Well as of today I waxed six boards. Three with OBJ 4WD cold (its all I had) and three with Bluebird's all-temp purple soy wax. I grabbed this wax because I was on a time crunch, it was all they had; more necessity than anything, but I was surprised. It didn't smell half bad melted (the block smelt like straight dryer lint). Smelled a bit like grape actually. The OBJ (non-soy) wax went on easy, and scraped off easier. Came off in nice curled 'slices'. Felt like an art. The Bluebird soy wax went on surprisingly easy and spread out much better than OBJ non-soy. However, after it dried, it was hell to take off in comparison. It came off in chunks and jagged shards and with this wax there is no such thing as a once-over. It was a ten-times over. The finished product felt slicker 'n snot though and I can only imagine it would hold much better. I'll be going boarding this Thursday, one board with OBJ non-soy, one with Bluebird's soy and one factory waxed. I'll see how they hold up and get back to you.

tldr - The soy went on hard and was hell to scrape off but has a very nice feel to it.


----------



## Shwank (Feb 15, 2011)

Whoa! brought this back from the dead like nothin. I forgot to look at the date on this thread before I popped a response lol


----------



## ifresh21 (Oct 19, 2009)

Shwank said:


> Well as of today I waxed six boards. Three with OBJ 4WD cold (its all I had) and three with Bluebird's all-temp purple soy wax. I grabbed this wax because I was on a time crunch, it was all they had; more necessity than anything, but I was surprised. It didn't smell half bad melted (the block smelt like straight dryer lint). Smelled a bit like grape actually. The OBJ (non-soy) wax went on easy, and scraped off easier. Came off in nice curled 'slices'. Felt like an art. The Bluebird soy wax went on surprisingly easy and spread out much better than OBJ non-soy. However, after it dried, it was hell to take off in comparison. It came off in chunks and jagged shards and with this wax there is no such thing as a once-over. It was a ten-times over. The finished product felt slicker 'n snot though and I can only imagine it would hold much better. I'll be going boarding this Thursday, one board with OBJ non-soy, one with Bluebird's soy and one factory waxed. I'll see how they hold up and get back to you.
> 
> tldr - The soy went on hard and was hell to scrape off but has a very nice feel to it.
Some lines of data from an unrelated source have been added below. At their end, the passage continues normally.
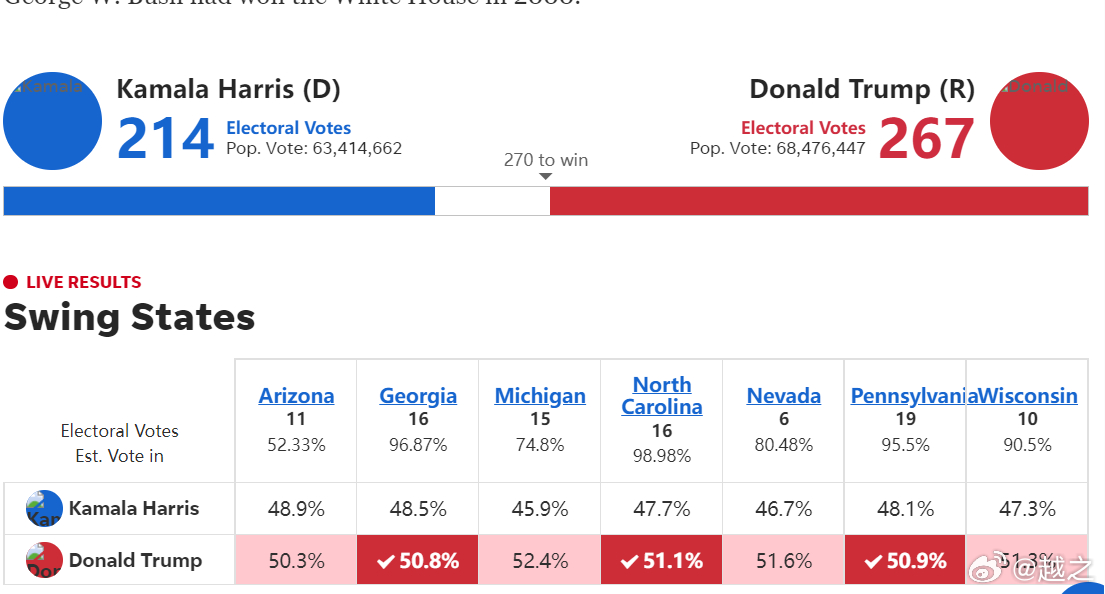Click small Kamala Harris avatar in table

point(44,509)
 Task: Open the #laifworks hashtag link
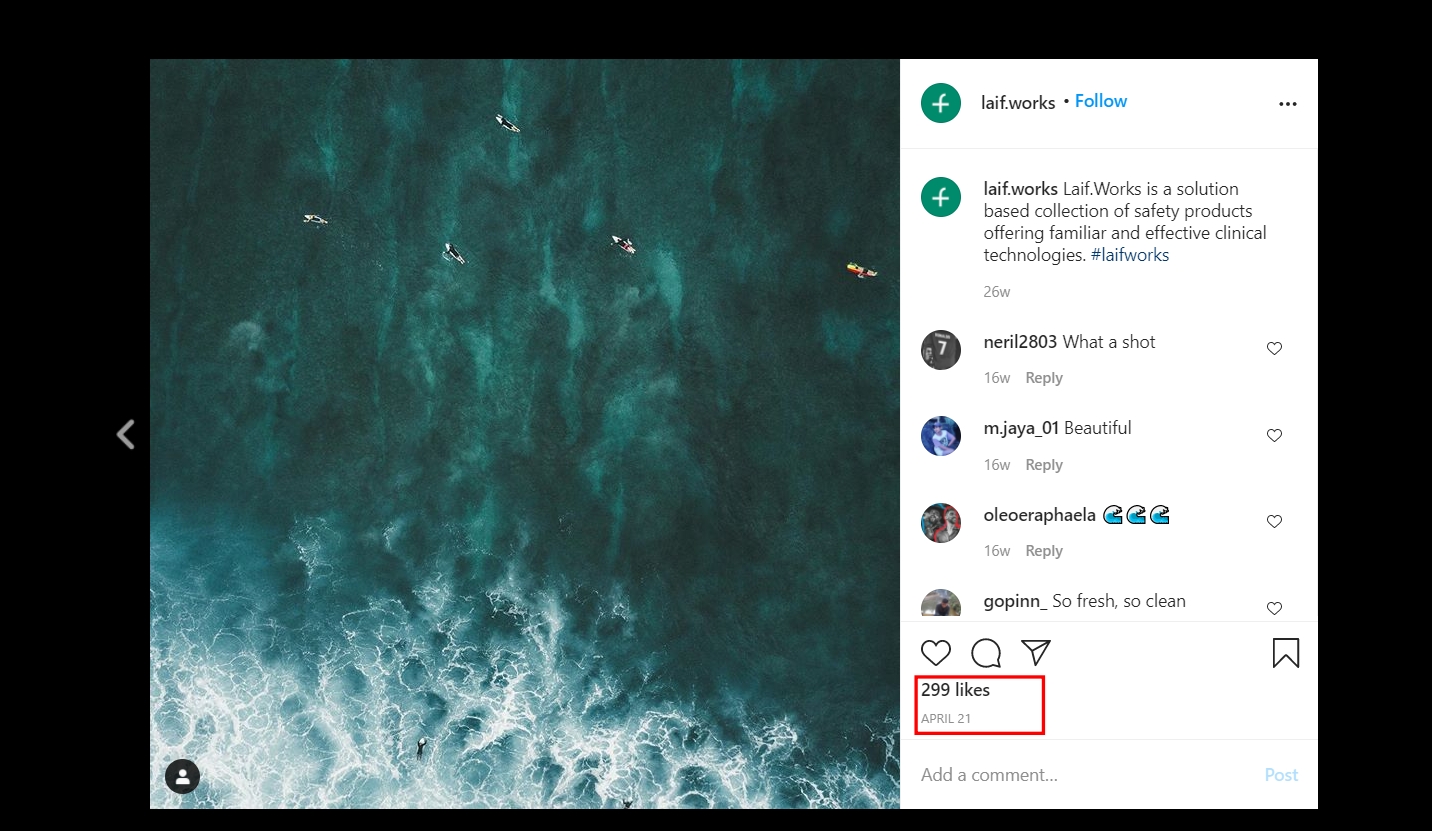click(1130, 255)
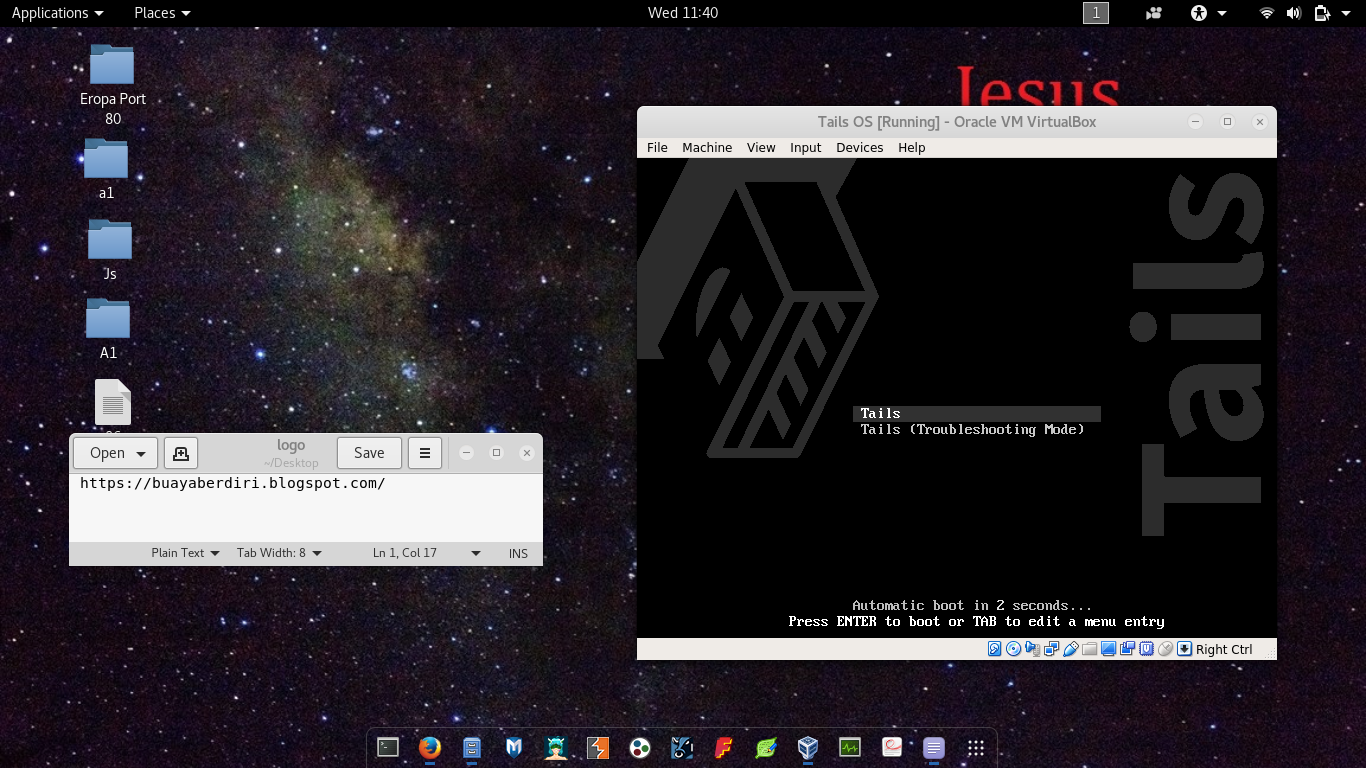Open the optical drive icon in VirtualBox status bar
The height and width of the screenshot is (768, 1366).
pos(1013,649)
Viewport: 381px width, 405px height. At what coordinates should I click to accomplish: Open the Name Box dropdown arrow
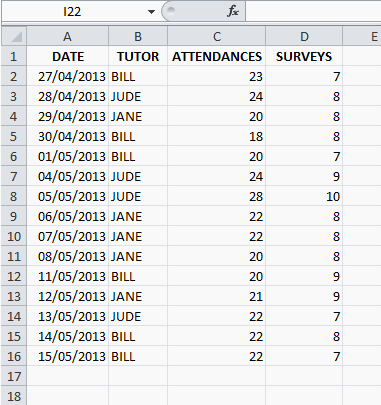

I used OBJ soy recently(i think obj). The best thing about it for me is the fact that it doesn't smell. Being able to wax indoors and not worry about toxic chemicals is fantastic. It is a pain to get off though and stuff. Kinda flakes off idk. 

Overall, I like it cuz its good for the environment (my snowboard is enviro friendly too) and good for my lungs.


----------



## Shwank (Feb 15, 2011)

Did you ever get around to trying bluebird and comparing them? I think I'm stickin with soy waxes for next season at least.


----------



## ifresh21 (Oct 19, 2009)

Shwank said:


> Did you ever get around to trying bluebird and comparing them? I think I'm stickin with soy waxes for next season at least.


No I didn't get the bluebird. I just realized- this is my first time waxing with soy. 

So ya I've only used one kind. But it is great and smells good but you can smell it and it won't hurt you


----------